113th Congress departs with dismal approval ratings
UPI

Career State Department diplomats didn’t want to give Estefanía Isaías permission to come to the U.S. from Ecuador, but she’s here anyway, after the Obama administration intervened on her behalf.

She’s not the first member of her family to enjoy special treatment.

The Obama administration has allowed her father and uncle to remain in the U.S. even though Ecuador has asked for their extradition. They were sentenced two years ago to eight years in prison after their bank collapsed. Ecuador says they bilked the country out of some $400 million.

Meanwhile, The New York Times reports the family has been active in Democrat party politics, giving hundreds of thousands of dollars to various candidates, especially President Obama and Sen. Robert Menendez (D-NJ).

The family’s donations seem to come at opportune times.

“In 2012, the Isaías family donated about $100,000 to the Obama Victory Fund. Campaign finance records show that their most generous donations came just before a request to the administration,” the Times reports.

A former federal prosecutor tells the paper that timing is suspicious. “When a donation happens and then something else happens, like the favor, as long as they are very, very close, that really paints a story,” Ken Boehm points out.

It’s also odd that, even though the family doesn’t live in New Jersey, it’s given to the Menendez reelection campaign and once donated $30,000 to a senate campaign committee he was running.

As the Times report adds, “the senator and his staff repeatedly made calls, sent emails and wrote letters about Ms.
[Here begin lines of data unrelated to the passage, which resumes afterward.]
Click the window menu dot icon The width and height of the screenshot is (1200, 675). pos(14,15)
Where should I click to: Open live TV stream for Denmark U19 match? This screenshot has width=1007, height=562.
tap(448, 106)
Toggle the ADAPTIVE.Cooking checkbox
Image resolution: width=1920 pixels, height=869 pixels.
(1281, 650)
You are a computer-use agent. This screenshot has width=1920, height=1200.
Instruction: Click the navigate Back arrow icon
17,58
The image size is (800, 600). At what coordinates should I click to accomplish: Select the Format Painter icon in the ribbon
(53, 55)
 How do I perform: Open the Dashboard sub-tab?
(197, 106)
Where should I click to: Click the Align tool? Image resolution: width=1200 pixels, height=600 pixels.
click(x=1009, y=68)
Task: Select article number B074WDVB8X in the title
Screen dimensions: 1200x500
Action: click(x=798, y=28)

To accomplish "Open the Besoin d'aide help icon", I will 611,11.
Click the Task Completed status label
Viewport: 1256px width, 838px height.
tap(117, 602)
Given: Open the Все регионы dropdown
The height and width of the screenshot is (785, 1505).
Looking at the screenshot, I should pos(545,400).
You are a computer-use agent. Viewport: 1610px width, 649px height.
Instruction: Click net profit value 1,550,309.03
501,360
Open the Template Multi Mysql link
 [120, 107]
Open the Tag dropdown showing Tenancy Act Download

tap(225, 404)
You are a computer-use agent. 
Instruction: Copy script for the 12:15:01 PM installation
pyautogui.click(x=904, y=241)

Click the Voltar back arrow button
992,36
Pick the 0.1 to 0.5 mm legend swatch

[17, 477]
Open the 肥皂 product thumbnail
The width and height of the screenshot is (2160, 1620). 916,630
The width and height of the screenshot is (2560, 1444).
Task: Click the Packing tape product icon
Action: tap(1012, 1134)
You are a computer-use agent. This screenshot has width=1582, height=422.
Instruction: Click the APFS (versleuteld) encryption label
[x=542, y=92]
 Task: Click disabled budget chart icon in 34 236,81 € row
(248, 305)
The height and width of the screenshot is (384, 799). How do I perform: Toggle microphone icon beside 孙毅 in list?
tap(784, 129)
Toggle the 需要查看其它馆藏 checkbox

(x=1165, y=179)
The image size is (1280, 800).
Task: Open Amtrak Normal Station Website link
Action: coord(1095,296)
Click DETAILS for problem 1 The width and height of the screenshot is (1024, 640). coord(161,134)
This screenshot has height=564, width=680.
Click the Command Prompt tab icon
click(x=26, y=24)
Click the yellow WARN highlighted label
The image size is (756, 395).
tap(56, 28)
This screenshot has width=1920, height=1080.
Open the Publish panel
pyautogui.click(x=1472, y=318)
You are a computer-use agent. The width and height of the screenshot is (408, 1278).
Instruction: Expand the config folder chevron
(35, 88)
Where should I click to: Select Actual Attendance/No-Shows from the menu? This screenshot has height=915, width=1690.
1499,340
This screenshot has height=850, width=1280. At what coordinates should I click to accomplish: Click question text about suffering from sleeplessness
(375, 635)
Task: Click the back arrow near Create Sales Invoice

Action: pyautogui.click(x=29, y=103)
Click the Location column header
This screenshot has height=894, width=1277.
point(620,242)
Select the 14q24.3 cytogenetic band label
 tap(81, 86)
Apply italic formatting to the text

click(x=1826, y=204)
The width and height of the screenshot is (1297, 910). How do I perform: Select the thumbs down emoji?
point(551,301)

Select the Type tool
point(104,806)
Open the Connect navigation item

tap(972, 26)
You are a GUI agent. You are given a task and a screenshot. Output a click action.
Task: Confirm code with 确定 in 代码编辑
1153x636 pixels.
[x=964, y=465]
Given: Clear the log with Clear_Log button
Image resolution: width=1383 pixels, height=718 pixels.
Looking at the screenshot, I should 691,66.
Isaías’s case to (then-Secretary of State Hillary) Clinton, (Clinton aide Cheryl) Mills, the consulate in Ecuador, and the departments of State and Homeland Security.” Menendez took the time to pen four letters supporting the family in the month of April 2012 alone.

“Our office handled this case no differently than we have thousands of other immigration-related requests over the years, and to suggest that somehow the senator’s longstanding and principled beliefs on immigration have been compromised is just plain absurd,” Patricia Enright, the senator’s spokeswoman, told the newspaper.

But the former American ambassador to Ecuador thought the senator’s intervention was unusual. “Such close and detailed involvement by a congressional office in an individual visa case would be quite unusual, especially for an applicant who is not a constituent of the member of Congress,” Linda Jewell told the Times. “This example of inquiry is substantially beyond the usual level of interest.”

Estefanía Isaías, at least for now, is free to remain in the United States.